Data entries
════════════════
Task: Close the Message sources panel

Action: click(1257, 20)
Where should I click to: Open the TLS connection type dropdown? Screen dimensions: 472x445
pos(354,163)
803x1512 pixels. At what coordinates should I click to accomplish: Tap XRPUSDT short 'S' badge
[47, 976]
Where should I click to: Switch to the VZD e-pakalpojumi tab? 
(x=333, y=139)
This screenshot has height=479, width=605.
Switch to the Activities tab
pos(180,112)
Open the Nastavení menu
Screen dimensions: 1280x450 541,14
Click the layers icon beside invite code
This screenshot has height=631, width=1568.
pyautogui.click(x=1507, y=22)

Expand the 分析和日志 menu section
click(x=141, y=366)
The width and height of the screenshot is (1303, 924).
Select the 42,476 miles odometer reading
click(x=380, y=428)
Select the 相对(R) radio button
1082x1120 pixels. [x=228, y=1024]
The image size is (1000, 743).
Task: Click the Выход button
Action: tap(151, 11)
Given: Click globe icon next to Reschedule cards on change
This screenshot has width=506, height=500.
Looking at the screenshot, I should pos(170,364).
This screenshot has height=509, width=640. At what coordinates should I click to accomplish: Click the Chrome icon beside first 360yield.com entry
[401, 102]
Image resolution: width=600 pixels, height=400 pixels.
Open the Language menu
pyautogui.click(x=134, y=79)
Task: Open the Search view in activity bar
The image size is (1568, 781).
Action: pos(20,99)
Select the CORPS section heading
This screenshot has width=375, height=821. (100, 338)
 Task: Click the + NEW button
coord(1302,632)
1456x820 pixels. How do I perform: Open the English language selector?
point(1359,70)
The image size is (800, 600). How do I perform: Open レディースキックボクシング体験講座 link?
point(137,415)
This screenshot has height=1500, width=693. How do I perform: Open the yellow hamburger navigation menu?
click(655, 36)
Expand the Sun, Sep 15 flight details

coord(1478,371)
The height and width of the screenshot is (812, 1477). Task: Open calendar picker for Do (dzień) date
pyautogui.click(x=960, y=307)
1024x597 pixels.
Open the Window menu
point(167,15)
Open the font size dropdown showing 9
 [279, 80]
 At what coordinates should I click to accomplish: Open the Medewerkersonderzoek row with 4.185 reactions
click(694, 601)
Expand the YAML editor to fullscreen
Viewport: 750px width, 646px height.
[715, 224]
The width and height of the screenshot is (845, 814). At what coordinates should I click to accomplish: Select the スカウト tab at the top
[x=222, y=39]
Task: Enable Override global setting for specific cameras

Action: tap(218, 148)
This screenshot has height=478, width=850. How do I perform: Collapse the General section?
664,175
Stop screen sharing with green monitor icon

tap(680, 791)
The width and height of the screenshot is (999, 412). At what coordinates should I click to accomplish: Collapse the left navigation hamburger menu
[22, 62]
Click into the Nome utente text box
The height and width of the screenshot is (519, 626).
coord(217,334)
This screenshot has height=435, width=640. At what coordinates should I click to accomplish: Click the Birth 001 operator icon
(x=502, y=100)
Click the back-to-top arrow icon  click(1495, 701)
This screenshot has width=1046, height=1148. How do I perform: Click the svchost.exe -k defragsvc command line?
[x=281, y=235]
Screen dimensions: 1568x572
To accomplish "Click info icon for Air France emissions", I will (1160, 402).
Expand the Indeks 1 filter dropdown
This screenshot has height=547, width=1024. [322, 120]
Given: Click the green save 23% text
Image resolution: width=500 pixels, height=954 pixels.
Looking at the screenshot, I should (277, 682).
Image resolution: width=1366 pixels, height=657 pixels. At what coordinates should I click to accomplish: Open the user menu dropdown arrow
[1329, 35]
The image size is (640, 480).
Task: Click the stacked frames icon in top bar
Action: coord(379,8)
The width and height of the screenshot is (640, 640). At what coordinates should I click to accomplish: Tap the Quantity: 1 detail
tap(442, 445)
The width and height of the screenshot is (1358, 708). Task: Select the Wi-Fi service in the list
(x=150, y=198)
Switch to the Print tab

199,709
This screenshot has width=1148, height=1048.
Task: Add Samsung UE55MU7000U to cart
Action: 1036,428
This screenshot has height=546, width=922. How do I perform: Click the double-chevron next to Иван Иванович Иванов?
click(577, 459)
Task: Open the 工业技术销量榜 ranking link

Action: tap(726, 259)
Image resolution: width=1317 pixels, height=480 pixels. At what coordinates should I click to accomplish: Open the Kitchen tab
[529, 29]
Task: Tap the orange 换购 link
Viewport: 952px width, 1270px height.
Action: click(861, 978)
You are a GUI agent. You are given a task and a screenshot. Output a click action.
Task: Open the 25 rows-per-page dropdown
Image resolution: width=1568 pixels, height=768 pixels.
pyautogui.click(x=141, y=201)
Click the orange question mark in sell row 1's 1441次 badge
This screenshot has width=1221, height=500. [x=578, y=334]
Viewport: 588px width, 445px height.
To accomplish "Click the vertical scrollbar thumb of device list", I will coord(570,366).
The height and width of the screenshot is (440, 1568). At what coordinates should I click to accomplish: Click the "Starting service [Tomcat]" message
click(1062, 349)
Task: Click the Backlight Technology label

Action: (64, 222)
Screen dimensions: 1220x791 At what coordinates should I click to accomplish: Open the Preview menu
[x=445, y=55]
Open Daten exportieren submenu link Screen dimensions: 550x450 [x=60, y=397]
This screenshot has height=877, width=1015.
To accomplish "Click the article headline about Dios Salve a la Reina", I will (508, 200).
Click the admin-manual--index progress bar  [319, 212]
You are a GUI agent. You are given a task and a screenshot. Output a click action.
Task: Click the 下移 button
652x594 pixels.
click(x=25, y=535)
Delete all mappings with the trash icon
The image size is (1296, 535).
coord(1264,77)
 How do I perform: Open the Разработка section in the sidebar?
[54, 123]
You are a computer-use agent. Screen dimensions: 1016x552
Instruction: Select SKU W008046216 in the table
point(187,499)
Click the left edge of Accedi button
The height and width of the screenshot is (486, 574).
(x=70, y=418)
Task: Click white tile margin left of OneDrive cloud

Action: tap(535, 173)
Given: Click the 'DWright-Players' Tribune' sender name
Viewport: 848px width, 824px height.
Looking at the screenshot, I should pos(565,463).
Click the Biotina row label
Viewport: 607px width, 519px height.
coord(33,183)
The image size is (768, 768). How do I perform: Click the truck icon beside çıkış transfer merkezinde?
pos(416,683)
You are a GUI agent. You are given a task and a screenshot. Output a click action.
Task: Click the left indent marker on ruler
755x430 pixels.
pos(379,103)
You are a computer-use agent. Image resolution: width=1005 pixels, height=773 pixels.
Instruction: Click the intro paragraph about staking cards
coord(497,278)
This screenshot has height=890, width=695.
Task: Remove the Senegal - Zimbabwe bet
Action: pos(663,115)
════════════════
# [EXERCISE BRIEF]
Nothing should be missing: every line above must be reproduced exactly.

# [ANSWER TO THE EXERCISE]
Task: Close the Message sources panel

Action: click(1257, 20)
Where should I click to: Open the TLS connection type dropdown? Screen dimensions: 472x445
pos(354,163)
803x1512 pixels. At what coordinates should I click to accomplish: Tap XRPUSDT short 'S' badge
[47, 976]
Where should I click to: Switch to the VZD e-pakalpojumi tab? 
(x=333, y=139)
This screenshot has height=479, width=605.
Switch to the Activities tab
pos(180,112)
Open the Nastavení menu
Screen dimensions: 1280x450 541,14
Click the layers icon beside invite code
This screenshot has height=631, width=1568.
pyautogui.click(x=1507, y=22)

Expand the 分析和日志 menu section
click(x=141, y=366)
The width and height of the screenshot is (1303, 924).
Select the 42,476 miles odometer reading
click(x=380, y=428)
Select the 相对(R) radio button
1082x1120 pixels. [x=228, y=1024]
The image size is (1000, 743).
Task: Click the Выход button
Action: tap(151, 11)
Given: Click globe icon next to Reschedule cards on change
This screenshot has width=506, height=500.
Looking at the screenshot, I should pos(170,364).
This screenshot has height=509, width=640. At what coordinates should I click to accomplish: Click the Chrome icon beside first 360yield.com entry
[401, 102]
Image resolution: width=600 pixels, height=400 pixels.
Open the Language menu
pyautogui.click(x=134, y=79)
Task: Open the Search view in activity bar
The image size is (1568, 781).
Action: pos(20,99)
Select the CORPS section heading
This screenshot has width=375, height=821. (100, 338)
 Task: Click the + NEW button
coord(1302,632)
1456x820 pixels. How do I perform: Open the English language selector?
point(1359,70)
The image size is (800, 600). How do I perform: Open レディースキックボクシング体験講座 link?
point(137,415)
This screenshot has height=1500, width=693. How do I perform: Open the yellow hamburger navigation menu?
click(655, 36)
Expand the Sun, Sep 15 flight details

coord(1478,371)
The height and width of the screenshot is (812, 1477). Task: Open calendar picker for Do (dzień) date
pyautogui.click(x=960, y=307)
1024x597 pixels.
Open the Window menu
point(167,15)
Open the font size dropdown showing 9
 [279, 80]
 At what coordinates should I click to accomplish: Open the Medewerkersonderzoek row with 4.185 reactions
click(694, 601)
Expand the YAML editor to fullscreen
Viewport: 750px width, 646px height.
[715, 224]
The width and height of the screenshot is (845, 814). At what coordinates should I click to accomplish: Select the スカウト tab at the top
[x=222, y=39]
Task: Enable Override global setting for specific cameras

Action: tap(218, 148)
This screenshot has height=478, width=850. How do I perform: Collapse the General section?
664,175
Stop screen sharing with green monitor icon

tap(680, 791)
The width and height of the screenshot is (999, 412). At what coordinates should I click to accomplish: Collapse the left navigation hamburger menu
[22, 62]
Click into the Nome utente text box
The height and width of the screenshot is (519, 626).
coord(217,334)
This screenshot has height=435, width=640. At what coordinates should I click to accomplish: Click the Birth 001 operator icon
(x=502, y=100)
Click the back-to-top arrow icon  click(1495, 701)
This screenshot has width=1046, height=1148. How do I perform: Click the svchost.exe -k defragsvc command line?
[x=281, y=235]
Screen dimensions: 1568x572
To accomplish "Click info icon for Air France emissions", I will (1160, 402).
Expand the Indeks 1 filter dropdown
This screenshot has height=547, width=1024. [322, 120]
Given: Click the green save 23% text
Image resolution: width=500 pixels, height=954 pixels.
Looking at the screenshot, I should (277, 682).
Image resolution: width=1366 pixels, height=657 pixels. At what coordinates should I click to accomplish: Open the user menu dropdown arrow
[1329, 35]
The image size is (640, 480).
Task: Click the stacked frames icon in top bar
Action: coord(379,8)
The width and height of the screenshot is (640, 640). At what coordinates should I click to accomplish: Tap the Quantity: 1 detail
tap(442, 445)
The width and height of the screenshot is (1358, 708). Task: Select the Wi-Fi service in the list
(x=150, y=198)
Switch to the Print tab

199,709
This screenshot has width=1148, height=1048.
Task: Add Samsung UE55MU7000U to cart
Action: 1036,428
This screenshot has height=546, width=922. How do I perform: Click the double-chevron next to Иван Иванович Иванов?
click(577, 459)
Task: Open the 工业技术销量榜 ranking link

Action: tap(726, 259)
Image resolution: width=1317 pixels, height=480 pixels. At what coordinates should I click to accomplish: Open the Kitchen tab
[529, 29]
Task: Tap the orange 换购 link
Viewport: 952px width, 1270px height.
Action: click(861, 978)
You are a GUI agent. You are given a task and a screenshot. Output a click action.
Task: Open the 25 rows-per-page dropdown
Image resolution: width=1568 pixels, height=768 pixels.
pyautogui.click(x=141, y=201)
Click the orange question mark in sell row 1's 1441次 badge
This screenshot has width=1221, height=500. [x=578, y=334]
Viewport: 588px width, 445px height.
To accomplish "Click the vertical scrollbar thumb of device list", I will coord(570,366).
The height and width of the screenshot is (440, 1568). At what coordinates should I click to accomplish: Click the "Starting service [Tomcat]" message
click(1062, 349)
Task: Click the Backlight Technology label

Action: (64, 222)
Screen dimensions: 1220x791 At what coordinates should I click to accomplish: Open the Preview menu
[x=445, y=55]
Open Daten exportieren submenu link Screen dimensions: 550x450 [x=60, y=397]
This screenshot has height=877, width=1015.
To accomplish "Click the article headline about Dios Salve a la Reina", I will (508, 200).
Click the admin-manual--index progress bar  [319, 212]
You are a GUI agent. You are given a task and a screenshot. Output a click action.
Task: Click the 下移 button
652x594 pixels.
click(x=25, y=535)
Delete all mappings with the trash icon
The image size is (1296, 535).
coord(1264,77)
 How do I perform: Open the Разработка section in the sidebar?
[54, 123]
You are a computer-use agent. Screen dimensions: 1016x552
Instruction: Select SKU W008046216 in the table
point(187,499)
Click the left edge of Accedi button
The height and width of the screenshot is (486, 574).
(x=70, y=418)
Task: Click white tile margin left of OneDrive cloud

Action: tap(535, 173)
Given: Click the 'DWright-Players' Tribune' sender name
Viewport: 848px width, 824px height.
Looking at the screenshot, I should pos(565,463).
Click the Biotina row label
Viewport: 607px width, 519px height.
coord(33,183)
The image size is (768, 768). How do I perform: Click the truck icon beside çıkış transfer merkezinde?
pos(416,683)
You are a GUI agent. You are given a task and a screenshot. Output a click action.
Task: Click the left indent marker on ruler
755x430 pixels.
pos(379,103)
You are a computer-use agent. Image resolution: width=1005 pixels, height=773 pixels.
Instruction: Click the intro paragraph about staking cards
coord(497,278)
This screenshot has height=890, width=695.
Task: Remove the Senegal - Zimbabwe bet
Action: pos(663,115)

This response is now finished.